Geçenlerde Gürcistan’ın eski başkanı Saakaşvili röportaj verdi. Bu röportajda Ukraynalı gazeteci Dmitriy Gordona, enteresan gizli konuları açıktan ifade etti.
Saakaşvili zamanında Gürcistan’ın bölünmesi ve bölünmüş haline imza atması için zamanın Fransız Cumhurbaşkanı Sarkozy’nin üzerinden Putin’in Saakaşvili’ye gönderdiği hakaret ve tehdit içerikli mesajları dile getirdi.
Röportajı dinlediğinizde anlaşılıyor ki; Saakaşvili, Putin üzerinden derin ve kalıcı tehditler almıştır. Bu Rusya’nın Gürcistan’a müdahalesi dönemindeki konudur. Lakin enteresan olanı, üzerinden yıllar geçse de Batı’nın, özellikle Fransa’nın bu konuda Gürcistan Başkanı Saakaşvili’ye razı gelmesi için telkinlerde bulunmasıdır.
Saakaşvili “bu telkin ve tehditlere bakmaksızın ülkemin bölünmesine imza atmadım” diyor.
Bu konuyu neden yazımın girişine ekledim? Son zamanlar Rusya ve özellikle Putin’in yeni hatta eskiden hayalinde olduğu, lakin şimdi daha fazlasıyla üzerinde odaklandığı hedeflerinden bahsetmekteyim. Yani tahminlerimi yazmaktayım.
Son yıllar eski Sovyet coğrafyası, daha eski tanımı ile ise Türkistan, Kafkasya, Orta Asya coğrafyasındaki sorunlu savaş nedeni olan bölgeler üzerinden, yeniden kıpırdama söz konusudur.
Rusya aynen İngilizler gibi kendinin oluşturduğu sorunlu bölgeleri “dondurulmuş alan” olarak işine yaradığı düşünmekte. İşine yaradıkça bu dondurulmuş sorunların ısıtılıp gündeme getirilmesi, zaman zaman yeni ortamın pekişmesi için önem arz eder.
Putin yeni dönemde Rusya’nın içindeki sorunlardan kaçışın çevredeki dondurulmuş sorunların kendine gerektikçe ısıtılıp masaya getirilmesini hedeflemekte.
Ukrayna, Moldova, Kafkasya coğrafyalarındaki etnik kimlikler ve dini kapışmalar üzerinden okuma yaparsak, Dnestryani ve yahut Osetya bölgesi, Abhazya ve yahut işgal edilmiş Azerbaycan toprakları olan Karabağ meselesinin zaman zaman gerilimle ortaya çıkan gelişmelere sahne olmasının arkasındaki hikaye budur.

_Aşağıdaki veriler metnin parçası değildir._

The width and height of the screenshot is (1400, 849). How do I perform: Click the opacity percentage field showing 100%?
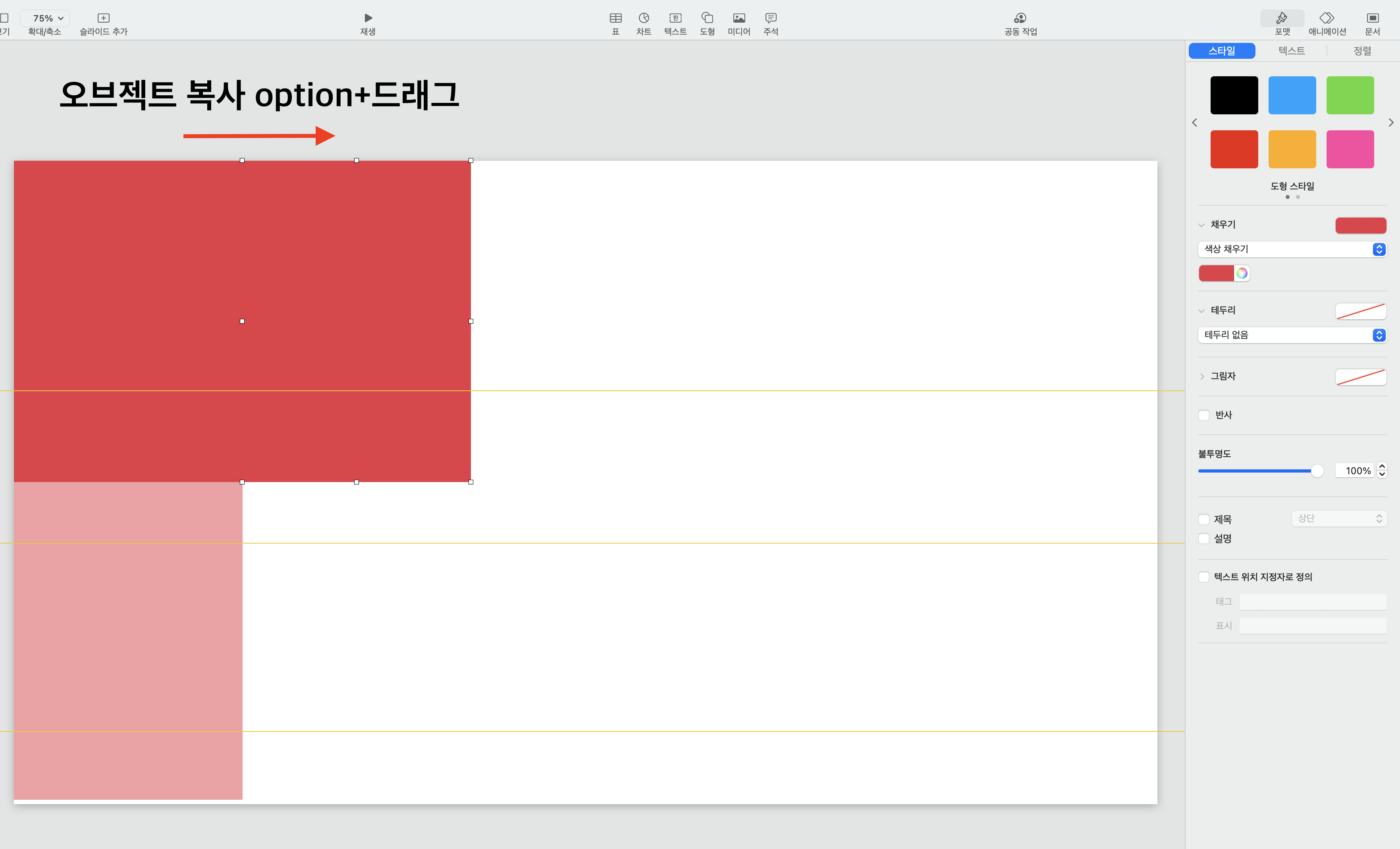tap(1356, 471)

Putin eski coğrafya ile yeniden birlik peşinde. Lakin bu birliği kendinin dili ile desek Petersburg sokaklarının öğrettiği dille inşa etmek istiyor. Tehdit güçlünün hegemonyası ve kriminal bakış açısı ile konuya hakim olabileceğini umut etmekte.
Açık söylemek gerekirse Batı’nın da özellikle ABD ve İngiliz ittifakının da genişleme planlamaları içindeki bu coğrafya, esasında Rusya ile masaya otururken kullanacağı alanlardır.
Anlaşırsa Rusya ile anlaşacağını hayal etmekte. Peki bu coğrafyadaki ayaklanmalar ve yahut Rusya aleyhindeki tutumlar ne zamana kadar gerekli olur? Tam da bunu anlatmak istemekteyim! Masaya otururken Rusya ile konuşulacak konuların ve elindeki kozların fazlalığı ve kendinden yana olması Anglo-Amerikan ittifak ile Rusya arasındaki ilişkileri de etkilemekte.
Belarus Başkanı ikide bir, Batı ile Rusya arasındaki rekabeti kendi lehinde kullanma yolunu tercih etmiş durmakta. Her ne kadar da ittifak halinde olsa da, Lukaşenko zaman zaman Putin’i Batı ile ittifak kurmakla tehdit etmekte.
Lakin eski Sovyet coğrafyasında, yeniden Rus dili etkisinin artışının gözle görülür hale gelmesi, Rusya’nın bu konuda baskıcı tavrı, büyük hedefin küçük adımlarının sinyalini vermekte.